In a second trial the mutagenic potential of BAY 54-9085 (tosylate salt of sorafenib) was investigated using the Salmonella/microsome test with the S. typhimurium strains TA 98, TA 100, TA 102, TA 1535 and TA 1537 in the presence and absence of S9 mix according to OECD TG 471 (Herbold, 2000a). Evidence of mutagenic activity was not seen up to assessable doses of up to 64 µg per plate. No biologically relevant increase in the mutant count, in comparison with the negative controls, was observed. Doses up to and including 8 µg per plate did not cause any bacteriotoxic effects. At higher doses, the substance had a strong, strain-specific bacteriotoxic effect, so that this range could only be used to a limited extent up to and including 64 µg per plate for assessment purposes. Substance precipitation occurred at the dose 5000 µg per plate. Based on this test, BAY 54-9085 was considered to be non-mutagenic without and with S9 mix in the plate incorporation as well as in the preincubation modification of the Salmonella/microsome test.

 

The clastogenic potential of BAY 54-9085 (tosylate salt of sorafenib)was evaluated in a chromosome aberration test on Chinese hamster V79 cells in the presence and absence of S9 mix according to OECD TG 473 (Herbold, 2000b). Without S9 mix cytotoxic effects were observed at 10 µg/ml and above. With S9 mix cytotoxic effects were observed at 20 µg/ml and above. Precipitation of BAY 54-9085 in the medium was not observed.In the presence of S9 mix cultures treated with 40 µg/ml BAY 54-9085 showed biologically relevant and statistically significant increased numbers of aberrant metaphases. No clastogenic effects were observed without S9 mix. Based on the results of this test, BAY 54-9085 is considered to be clastogenic for mammalian cells in vitro.

 

In addition, a possible clastogenic potential of BAY 54-9085 (tosylate salt of sorafenib) was examined in the mouse micronucleus assay according to OECD TG 474 (Herbold, 2000c). In this test male NMRI mice received two intraperitoneal administrations of 125, 250 and 500 mg BAY 54-9085/kg bw, respectively, separated by 24 hours. Males of the positive control received a single intraperitoneal treatment with 20 mg/kg cyclophosphamide. The femoral marrow of all groups was prepared, 24 hours after the last administration. Males treated twice with BAY 54-9085 in doses up to 500 mg/kg showed symptoms of toxicity after administration, starting at 125 mg/kg. However, all males survived until the end of the test. There was no altered ratio between polychromatic and normochromatic erythrocytes. After two intraperitoneal treatments of males with doses up to and including 500 mg/kg no indications of a clastogenic effect of BAY 54-9085 were found. Thus, BAY 54-9085 was concluded to be negative in the mouse micronucleus assay.
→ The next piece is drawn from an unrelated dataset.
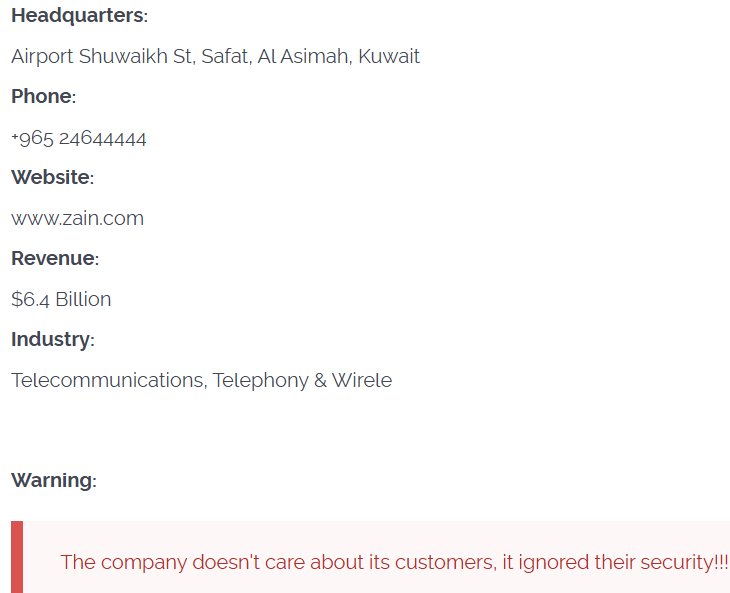Click the word Airport in the address
Screen dimensions: 730x593
(x=42, y=56)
In summary, genetic toxicology testing revealed no potential for mutagenicity of BAY 43-9006 (sorafenib base) in the Ames test. The micronucleus test for clastogenicity in NMRI mice with intraperitoneal BAY 54-9085 (tosylate salt of sorafenib) doses of 0, 125, 250 or 500 mg/kg bw (sorafenib dose up to 365 mg/kg bw) was negative giving evidence that the test item does not exhibit a significant clastogenic potential in vivo.


Justification for selection of genetic toxicity endpoint
No study was selected, since all relevant key studies (Ames tests and mouse micronucleus test) were negative.

Short description of key information:
Salmonella/microsome test (Ames test; strains TA 98, TA 100, TA 102, TA 1535 and TA 1537 ): negative (+/- S9 mix)
Mouse micronucleus test: negative
Data waiver is claimed for gene mutation test in mammalian cells.

Endpoint Conclusion: No adverse effect observed (negative)

Justification for classification or non-classification

Based on the study results a classification according to Regulation (EC) No.1272/2008 (CLP) is not required.